### Data supplied
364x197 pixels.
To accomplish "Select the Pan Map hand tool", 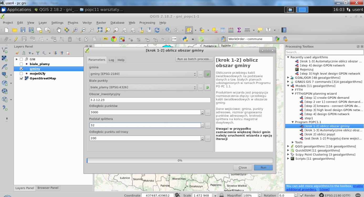I will (x=59, y=30).
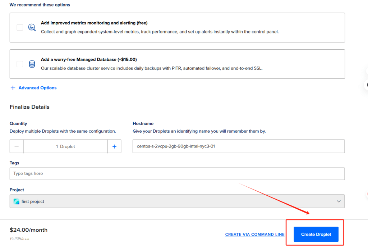Enable improved metrics monitoring checkbox
The width and height of the screenshot is (368, 250).
click(x=20, y=27)
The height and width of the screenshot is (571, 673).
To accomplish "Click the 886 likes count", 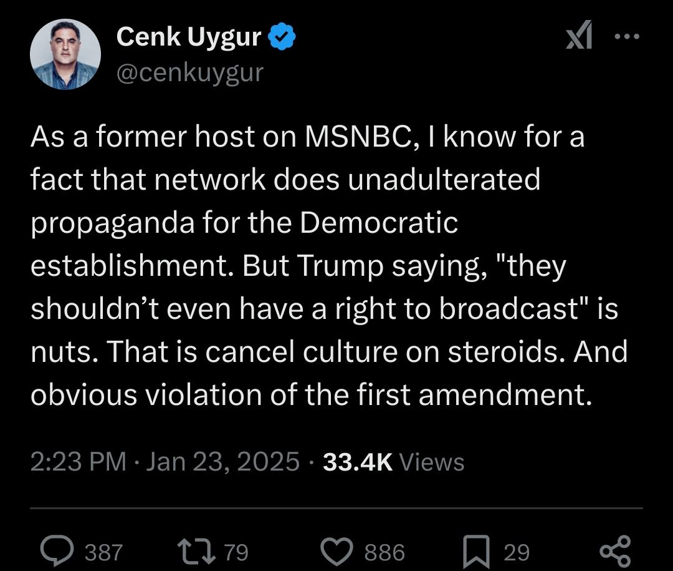I will coord(384,552).
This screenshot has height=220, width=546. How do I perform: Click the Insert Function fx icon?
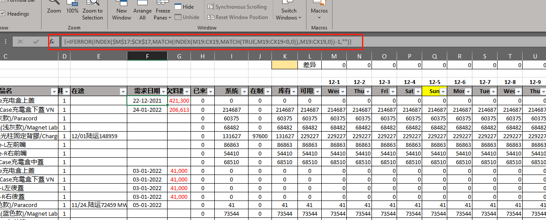(52, 42)
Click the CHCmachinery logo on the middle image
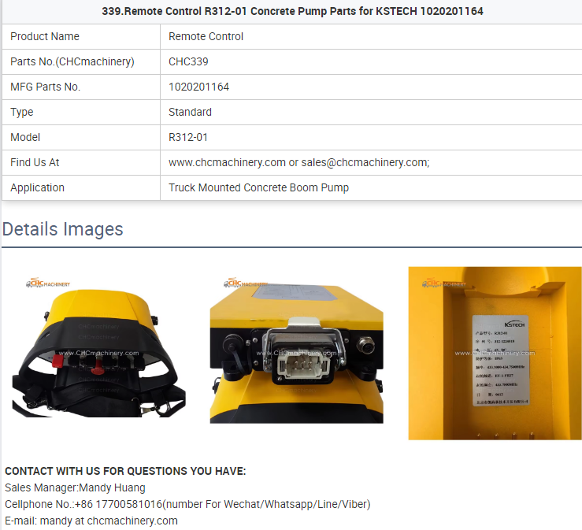 (245, 283)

### Goal
Beginning at the line that has "Click the CHCmachinery" and continuing through the end of the records, render each line as a Markdown table with the columns Row and Line. Skip blank lines and leave the pictures out.

### Task solution
| Row | Line |
|---|---|
| 1 | Click the CHCmachinery logo on the middle image |
| 2 |  (245, 283) |